Oh and finally, one little secret yet oddball ingredient whose presence may have raised an eyebrow or ten -- unsweetened cocoa powder.  I've seen it in a few recipes over the years and thought I'd give it a whirl.  You will not taste chocolate in your chili, unless you dump a cup of it in the pot.  But it gives another level of flavor to the chili and holy cow [no pun intended, but well-played, Katy], you'll never make chili without it again.

Beef Red Bean Chili
-makes 9 cups

2 pounds ground beef (I used 95% lean, but use whatever you like)
1 cup diced yellow onion
2 cloves garlic, minced
1 cup tomato juice or beef broth... or beer... or water
1 Tablespoon unsweetened cocoa powder
1 Tablespoon chili powder
1 14-ounce can diced tomatoes
2 15-ounce cans of light red kidney beans, drained
1 Tablespoon balsamic vinegar (optional)
1/3 cup brown sugar
1 teaspoon salt
1/2 teaspoon black pepper

In a large pot or Dutch oven over medium-high heat, add meat and cook until evenly browned, about 5 minutes.  Add onion and cook until onion is translucent, about 3 minutes.  Add garlic and cook an additional minute, stirring occasionally.  Add tomato juice, cocoa powder, chili powder, reduce heat to medium and cover for 10 minutes.  Add the beans, brown sugar, salt, and pepper, stirring until well distributed.  Taste and season until you're happy!

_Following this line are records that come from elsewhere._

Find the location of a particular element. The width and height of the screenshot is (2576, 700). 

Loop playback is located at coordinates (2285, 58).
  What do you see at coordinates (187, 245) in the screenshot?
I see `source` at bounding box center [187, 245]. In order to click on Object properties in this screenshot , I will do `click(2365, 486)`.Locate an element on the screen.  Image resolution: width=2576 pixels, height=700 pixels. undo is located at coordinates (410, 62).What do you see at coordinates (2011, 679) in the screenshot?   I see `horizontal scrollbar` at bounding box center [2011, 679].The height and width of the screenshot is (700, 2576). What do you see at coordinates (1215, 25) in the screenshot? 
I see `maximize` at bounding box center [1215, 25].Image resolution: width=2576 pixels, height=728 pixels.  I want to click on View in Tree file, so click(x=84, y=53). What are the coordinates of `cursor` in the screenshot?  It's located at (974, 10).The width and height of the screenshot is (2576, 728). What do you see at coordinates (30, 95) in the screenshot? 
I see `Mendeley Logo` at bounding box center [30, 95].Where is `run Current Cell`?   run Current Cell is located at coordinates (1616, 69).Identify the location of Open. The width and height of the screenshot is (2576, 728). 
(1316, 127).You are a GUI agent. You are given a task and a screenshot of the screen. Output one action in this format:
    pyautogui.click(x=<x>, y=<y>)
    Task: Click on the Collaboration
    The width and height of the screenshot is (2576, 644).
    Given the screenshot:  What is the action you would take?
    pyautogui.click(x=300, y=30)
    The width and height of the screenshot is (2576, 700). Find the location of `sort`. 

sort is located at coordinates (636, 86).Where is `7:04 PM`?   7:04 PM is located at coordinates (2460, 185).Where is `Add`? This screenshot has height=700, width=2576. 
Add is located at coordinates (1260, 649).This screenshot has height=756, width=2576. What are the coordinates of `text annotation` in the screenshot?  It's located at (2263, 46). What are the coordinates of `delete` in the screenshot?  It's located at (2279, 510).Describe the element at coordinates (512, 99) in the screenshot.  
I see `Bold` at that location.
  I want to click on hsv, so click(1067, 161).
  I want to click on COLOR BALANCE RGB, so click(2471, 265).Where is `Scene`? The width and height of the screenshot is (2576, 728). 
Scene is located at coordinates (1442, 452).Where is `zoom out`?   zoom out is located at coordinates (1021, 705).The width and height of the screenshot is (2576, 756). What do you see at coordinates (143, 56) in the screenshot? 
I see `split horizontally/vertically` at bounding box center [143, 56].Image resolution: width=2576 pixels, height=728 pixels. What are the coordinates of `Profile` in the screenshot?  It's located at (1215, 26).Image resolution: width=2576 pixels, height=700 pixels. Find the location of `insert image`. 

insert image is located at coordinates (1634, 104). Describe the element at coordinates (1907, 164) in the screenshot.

Serve hot and garnish with sour cream, some grated cheddar cheese, or even minced jalapeno... you know, if you're of the crazy persuasion. Enjoy with fresh corn bread.  (And yes, that's a mix but it's the easiest/quickest muffin ever and after "slaving" over a hot stove, why not use a shortcut or two so you can enjoy your hard work sooner?)

Store in sealed container in refrigerator for up to a week or freeze in 1 cup portions in Ziploc bags; thaw in refrigerator for a day and reheat.